To The Knit Knack Blog’s readers and friends:

You too may be feeling a dash of strain sprinkled with sleep deprivation, and sometime fist-shaking.  On a surprisingly mild December day that is also quiet enough for thinking, I have some admin good news & project successes to share.  First the…

Good admin news

In a series of steps this year we have moved more surely towards continuing to create the blog in 2019.  The latest step is to keep working with the photography mostly in Flickr for now.  We were a free member with over 1,000 photos.  Imagine the chill on reading:

Free members with more than 1,000 photos or videos uploaded to Flickr will no longer be able to upload new content after Tuesday, January 8, 2019 unless they upgrade to Pro. After February 5, 2019, free accounts that contain over 1,000 photos or videos will have content deleted — starting from oldest to newest date uploaded — to meet the new limit.

Did I want the grief of meeting the new limit?  Dear readers, I did not.  We upgraded and I am calling it a Christmas present to myself & my 1,422 all rights reserved photos.  Not a final decision by any means but rather a step into the new year.

We have a big anniversary coming… this next March, TKK turns 10 years old!  Possibly the only thing that has not changed about TKK since 2009 is the intention.  It’s simple really, I build posts on work done.  A tidy idea with no room for affiliates, sponsors or senders of swag.  Just right here in the scary & unpaid open, I put out what’s the most compelling.

TKK is a blog about adult learning that I started as a very unlikely, very new knitter.  In some ways it has come full circle – I do know my way around & am less of a novice even with weaving but find myself at home in the same way that I used to be at paid employment… with less community than I would like, and frankly, stressed.
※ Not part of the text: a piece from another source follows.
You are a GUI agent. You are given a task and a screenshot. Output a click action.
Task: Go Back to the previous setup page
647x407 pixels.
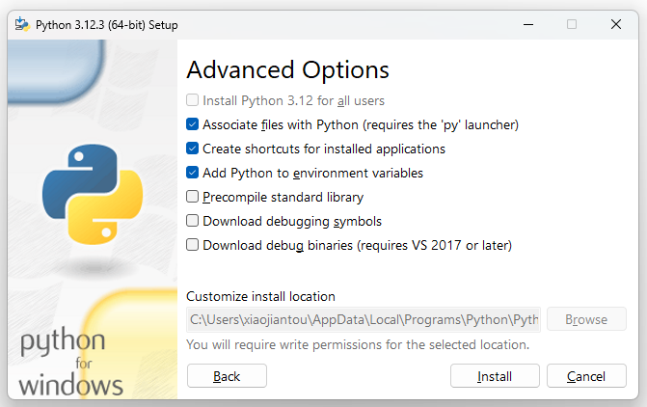point(227,376)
This morning, I started listening to the latest “On Being” Podcast show.  Krista Tippett interviews her friend, Dr. Pauline Boss who floored me when she said:

The treatment of sadness is connection.

Dr. Boss’ area of work is ambiguous loss, and I will be going back eagerly to hear the rest of the uncut interview.  The admin news does allow TKK to go forward with the idea of connecting outside the walled craft gardens.  Let’s see where it takes us.

Pulling-up my handspun socks!

What a good feeling to have finished the Strie Cheviot wool socks this Sunday!  The designer is Lara Neel.

New handknit handspun Cheviot wool socks in Strie top-down pattern

Ever so snug!

These socks were knit pretty evenly split between 2 months this fall.  The foot soles are knit through the back loop (i.e. crossing the knit stitches).  The 2-ply Cheviot yarn is Z-twist direction, and was slightly loose knit through the front loop.

Handknit handspun Cheviot wool sock by irieknit

Points out where I briefly knit as usual in the first sock

For a few rounds on the first sock, I forgot the ktbl plan.  That band shows clearly in the sock – do you see the slight pucker?

New handknit handspun Cheviot wool socks in Strie pattern by irieknit

So, so good! That new sock feeling

The gentle flashing in the handspun was fun to watch unfold on the needles, and I am in love with the finished socks.  Wearing them has put a spring in my step!

Closing the Fell

Nothing is uncomplicated about weaving a week before family visits for Christmas.  If you are going to do that in the guest room then this a good kind of project to choose.

Weaving basket and plain weave baby blanket on Mighty Wolf loom by irieknit in cotton

Ever so sweet baby blanket

The sage 8/4 cotton is 2 ends x 2 picks plain weave, and the Monte Cristo cotton bouclé is 2 x 2 common basket weave.

Blooming phalaenopsis orchid by irieknit

After pausing to water the orchids, yesterday morning, I sat at the loom bench as much as possible.  The short warp is finished!

Handweaving hem for cotton boucle baby blanket in plain and basket weave on Schacht Mighty Wolf loom by irieknit

Wow that was quick – hemmed-stitching!

The basket weave took-up more than I expected over the 2.5 yard warp, and it will be a smaller size baby blanket.  Good thing I am sending it home for the newborn phase!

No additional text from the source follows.